Copy the whole listing below exactly, with nothing left out.

================

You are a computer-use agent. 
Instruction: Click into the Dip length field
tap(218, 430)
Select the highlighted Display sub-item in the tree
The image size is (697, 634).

================

Reply:
You are a computer-use agent. 
Instruction: Click into the Dip length field
tap(218, 430)
Select the highlighted Display sub-item in the tree
The image size is (697, 634).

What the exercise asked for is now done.